Students protest crackdown in Cuba

New group holds silent march on Princeton University campus.

By: David Campbell
   More than two dozen Princeton University students held a silent march on campus Friday to protest what they said was a crackdown on dissent in Cuba two years ago in which more than 75 people were reportedly detained as political prisoners.
   The march was staged by a newly formed student group called Cuban American Undergraduate Student Association. According to group co-founder Kenneth A. Sinkovitz, a Princeton sophomore, CAUSA received official recognition by the university and permission for its march just days before the protest occurred.
   Mr. Sinkovitz estimated that the 10 or so expected marchers were joined by about 20 more as the silent procession made its way from the Frist Campus Center through campus to the front doors of Firestone Library.
   CAUSA co-founder Chris Gueits, also a Princeton sophomore, said the group’s decision to end its march outside the front doors of Firestone was symbolic of the absence of a free flow of information in Cuba and restrictions against free expression.
   "In countries like Cuba, this would land you in jail," Mr. Gueits said in front of the sculpture outside the library. "There’s a vacuum of information over there, and these people feel alone."
   While the march was on — in shows of solidarity and protest, marchers flew the Cuban flag and covered their mouths with tape — several members recorded the event with handheld recorders. Mr. Gueits said copies of the tapes would be forwarded to compatriots in Cuba as a show of support.

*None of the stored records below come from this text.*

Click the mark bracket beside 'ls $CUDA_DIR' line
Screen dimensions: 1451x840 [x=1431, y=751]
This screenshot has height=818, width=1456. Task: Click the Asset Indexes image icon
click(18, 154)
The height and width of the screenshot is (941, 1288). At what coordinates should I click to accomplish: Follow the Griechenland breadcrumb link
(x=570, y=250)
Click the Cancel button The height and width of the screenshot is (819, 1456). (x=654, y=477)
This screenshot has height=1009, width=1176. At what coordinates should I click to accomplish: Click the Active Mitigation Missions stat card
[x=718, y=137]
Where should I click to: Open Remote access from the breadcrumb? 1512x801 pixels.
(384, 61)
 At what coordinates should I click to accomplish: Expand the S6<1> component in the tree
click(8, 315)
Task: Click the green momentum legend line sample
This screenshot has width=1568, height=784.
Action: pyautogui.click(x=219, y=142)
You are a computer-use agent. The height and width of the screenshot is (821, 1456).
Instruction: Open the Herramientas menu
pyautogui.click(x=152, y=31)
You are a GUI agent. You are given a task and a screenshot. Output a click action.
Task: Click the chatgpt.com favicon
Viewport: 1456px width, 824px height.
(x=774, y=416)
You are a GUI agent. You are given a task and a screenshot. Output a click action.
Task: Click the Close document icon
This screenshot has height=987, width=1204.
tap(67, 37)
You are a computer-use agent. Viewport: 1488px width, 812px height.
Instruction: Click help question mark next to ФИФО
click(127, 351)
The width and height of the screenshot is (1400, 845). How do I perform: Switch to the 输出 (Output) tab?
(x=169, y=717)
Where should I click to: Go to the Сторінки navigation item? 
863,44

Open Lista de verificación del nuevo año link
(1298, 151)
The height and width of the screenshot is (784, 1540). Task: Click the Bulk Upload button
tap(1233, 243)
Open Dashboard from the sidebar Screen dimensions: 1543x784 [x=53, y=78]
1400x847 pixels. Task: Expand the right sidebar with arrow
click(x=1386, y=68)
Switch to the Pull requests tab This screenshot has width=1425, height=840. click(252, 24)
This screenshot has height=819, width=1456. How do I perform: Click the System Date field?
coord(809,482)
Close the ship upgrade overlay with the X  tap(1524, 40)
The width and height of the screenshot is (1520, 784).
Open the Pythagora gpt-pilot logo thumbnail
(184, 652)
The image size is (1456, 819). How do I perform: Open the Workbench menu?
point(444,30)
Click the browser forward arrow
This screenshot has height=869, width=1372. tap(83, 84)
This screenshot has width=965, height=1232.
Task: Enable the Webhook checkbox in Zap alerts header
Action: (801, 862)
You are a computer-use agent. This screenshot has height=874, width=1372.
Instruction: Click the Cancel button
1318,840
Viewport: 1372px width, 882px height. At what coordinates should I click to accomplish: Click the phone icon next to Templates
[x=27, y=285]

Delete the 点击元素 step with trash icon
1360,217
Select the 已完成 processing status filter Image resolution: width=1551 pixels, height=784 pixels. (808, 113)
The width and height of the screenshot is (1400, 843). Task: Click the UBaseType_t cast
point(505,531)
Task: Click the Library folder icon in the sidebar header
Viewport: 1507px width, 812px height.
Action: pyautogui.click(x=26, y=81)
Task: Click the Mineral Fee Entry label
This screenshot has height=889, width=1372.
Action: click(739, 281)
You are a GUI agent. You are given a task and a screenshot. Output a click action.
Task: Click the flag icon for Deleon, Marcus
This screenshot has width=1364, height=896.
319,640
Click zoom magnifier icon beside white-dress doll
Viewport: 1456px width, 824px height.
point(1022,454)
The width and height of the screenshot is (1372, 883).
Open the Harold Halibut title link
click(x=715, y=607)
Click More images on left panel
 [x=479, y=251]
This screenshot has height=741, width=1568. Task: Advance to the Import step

   The march was held within a week of the second anniversary of an alleged crackdown on dissent by Cuban President Fidel Castro on March 18, 2003. President Castro ordered the arrest of more than 75 journalists, labor union organizers, civic leaders, librarians and human rights activists, according to organizers.
   The protest at Princeton University was one of several reportedly held on college campuses across the nation. There was a simultaneous march on the University of Pennsylvania campus, and memorial events were held at Harvard, Georgetown, Boston College, University of Florida, Florida State, Cornell, Columbia and elsewhere, organizers said.
   Mr. Sinkovitz gave a brief speech outside Frist Campus Center before the protesters sealed their mouths with duct tape and headed off across the campus.
   In it, he said the protest was intended to pay tribute to the "75 Cuban political prisoners arbitrarily incarcerated two years ago." Of the detainees, he said, "These courageous, peaceful human rights advocates only serve as a backdrop for an issue that transcends race, ethnicity and political persuasion."
   The Princeton sophomore said the Cuban people live under oppressive conditions with little or no access to objective and unbiased books and literature, access to information he said Americans take for granted. He called the Cuban detainees "prisoners of conscience.
   "They have been stripped of their fundamental rights to have opinions and ideas different from those of the mandated order," he said. "The press is strictly censored in countries like Cuba. The rights to assemble in public by their own right and speak freely are also stripped. For these reasons, our march has been tacitly laced with symbolism."
   Mr. Sinkovitz indicated that the protest march itself, the library and the carrying of books and newspapers, and the gesture by marchers of removing the tape from over their mouths at the end of the march were all symbolic of the freedoms enjoyed here but not in Cuba.
   "Our marching in public by our own right — and bearing newspapers and books — are indicative of our freedoms of individual expression and action, and the tape over our mouths emulates the unheard voices of those oppressed peoples of the world," he continued.
   "Unlike them, however, we will freely take off these strips of tape after this procession of solidarity at no risk of penalization or incarceration," Mr. Sinkovitz said.
   "For those oppressed peoples of the world, removing the tape from their mouths and making their beliefs and rights known to their respective society will assuredly result in persecution and incarceration," he said.
   One person on Friday was there to protest the protesters. He declined to give his name, but said he was a postdoctoral student at Princeton and a socialist. He distributed leaflets protesting the alleged arrest by U.S. authorities of five pro-Castro Cubans.
   He called the march Friday a "phony protest" against communism in Cuba, and said of the marchers, "They’re not interested in human rights." If they were, he said, they would protest the U.S. detention and interrogation facility at Guantanamo Bay in Cuba.